It’s not something most homeowners think about when they decide on an extension. After all, it’s easy to forget about paperwork when you’re taking on such a big project. Yet the contract you agree with your contractor is one of the most important things you have in your control. Compared to everything leading up to it, construction is not only the most expensive part of your project, it’s also the part when the biggest headaches can occur.
From dodgy payment plans, poor quality workmanship, to unfinished builds, a good contract can protect you from these construction horror stories. So where do most homeowners go wrong? Let’s find out…
One of the most important elements in a contract is insurance. By neglecting to ensure the proper insurance is in place, homeowners put themselves at risk of huge costs, court proceedings, and all the legal fees and damages that go alongside this.
To make sure you’re protected, we recommend making sure you have the following insurance in place…
- Public liability insurance - this will ensure that you’re covered in the event that someone is hurt on your site, or if property is damaged.
- Employers’ liability insurance - it’s against the law for any contractor, who works for a company (whether someone else’s or their own), to not have this coverage. It’s there in the event the contractor is hurt on the job.
- Developer insolvency insurance - not essential but certainly recommended, this will protect you in the event your contractor goes bust, which is common amongst builder rogues.
Too vague on timings
You’ll want to make sure your contract matches your timing expectations, and to avoid any vague language around the completion date.
Alongside when the work will be finished, you’ll also want to look into the day to day timings of the build. Do certain elements need to be completed by a certain point? Say foundations being laid before a change in seasons. And what working hours will your contractors keep? If you’re paying a day rate, it’s worthwhile to establish about many hours you both expect to be working in a 24 hour period.
Another timing issue to consider is delays. Sometimes these can be unavoidable, but what is your contractor doing to avoid them, and what safeguards have they in place should they arise?
Bad payment plans
One of the biggest mistakes a homeowner can make is paying their contractor upfront. As a rule, you should never part with any cash until you’ve seen some results. If you pay upfront you run the risk of having your builder running out of money, declaring bankruptcy, and leaving your home in a state of disrepair. A good contractor should have the capital to fund your construction upfront, and receive payment either at the end or at certain milestones.
At Resi, we recommend our customers agree a milestone payment plan with their contractor. This means paying a small deposit up front, with further payments being released at certain construction milestones. For further protection, you can get a contract administrator (typically your architect) to evaluate the work on your behalf. This ensures every element of your build is to high professional standard, while also encouraging your contractor to keep to a defined schedule.
Using cash instead of card
Is your contractor asking to be paid cash in hand?
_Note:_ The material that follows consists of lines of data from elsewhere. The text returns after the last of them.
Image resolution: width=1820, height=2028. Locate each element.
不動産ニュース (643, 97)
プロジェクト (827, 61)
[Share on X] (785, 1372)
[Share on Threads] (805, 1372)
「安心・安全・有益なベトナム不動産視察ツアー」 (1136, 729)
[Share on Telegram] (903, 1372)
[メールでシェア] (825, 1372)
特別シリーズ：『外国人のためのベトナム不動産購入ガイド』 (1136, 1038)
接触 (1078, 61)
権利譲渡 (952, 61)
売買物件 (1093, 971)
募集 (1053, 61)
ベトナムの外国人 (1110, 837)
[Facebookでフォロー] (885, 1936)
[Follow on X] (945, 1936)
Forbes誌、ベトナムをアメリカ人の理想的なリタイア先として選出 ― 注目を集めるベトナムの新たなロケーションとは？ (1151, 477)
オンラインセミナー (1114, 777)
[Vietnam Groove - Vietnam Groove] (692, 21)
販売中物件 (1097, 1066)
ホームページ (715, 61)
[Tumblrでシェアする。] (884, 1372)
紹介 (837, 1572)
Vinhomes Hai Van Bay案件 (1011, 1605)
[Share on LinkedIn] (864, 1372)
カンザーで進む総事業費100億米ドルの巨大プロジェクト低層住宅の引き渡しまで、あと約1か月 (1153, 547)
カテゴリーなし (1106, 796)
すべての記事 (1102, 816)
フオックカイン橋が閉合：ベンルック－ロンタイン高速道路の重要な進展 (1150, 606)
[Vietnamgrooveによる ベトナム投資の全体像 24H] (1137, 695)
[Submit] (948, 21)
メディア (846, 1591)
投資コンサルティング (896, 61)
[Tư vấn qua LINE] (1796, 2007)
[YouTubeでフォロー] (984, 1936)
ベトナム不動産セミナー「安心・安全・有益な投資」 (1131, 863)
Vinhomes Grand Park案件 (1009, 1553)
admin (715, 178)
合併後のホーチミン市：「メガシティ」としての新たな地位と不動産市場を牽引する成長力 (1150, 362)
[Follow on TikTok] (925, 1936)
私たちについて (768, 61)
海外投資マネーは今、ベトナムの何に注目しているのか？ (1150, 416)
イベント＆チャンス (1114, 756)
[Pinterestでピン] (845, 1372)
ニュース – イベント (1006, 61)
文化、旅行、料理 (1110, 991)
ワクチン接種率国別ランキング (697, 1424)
Number one, this should be a huge red flag about your contractor's finances, and second, paying in cash means you’re less protected.
Though credit cards aren’t without their flaws, they do offer significant protection when it comes to big purchases. Under Section 75 of the Consumer Credit Act, your bank has to look into compensating your loss if a good or service is not delivered to you after payment. In order to qualify, you’ll need to pay more than £100 and less than £30,000. A good option for smaller construction projects.
Forgetting the little things
A good contract should address everything involved with construction - big and small. This includes all those little jobs that may not be at the forefront of your mind. For example…
- Tidying up - how and when will rubbish be removed from your site?
- Who will buy and hire the materials and equipment needed for your build?
- How and when will you receive receipts and paperwork?
- Will your contractor use subcontractors? And if so, how much work will be carried out by these other professionals?
- How are you protected if a subcontractor produces poor quality or unsafe work? Have they insurance?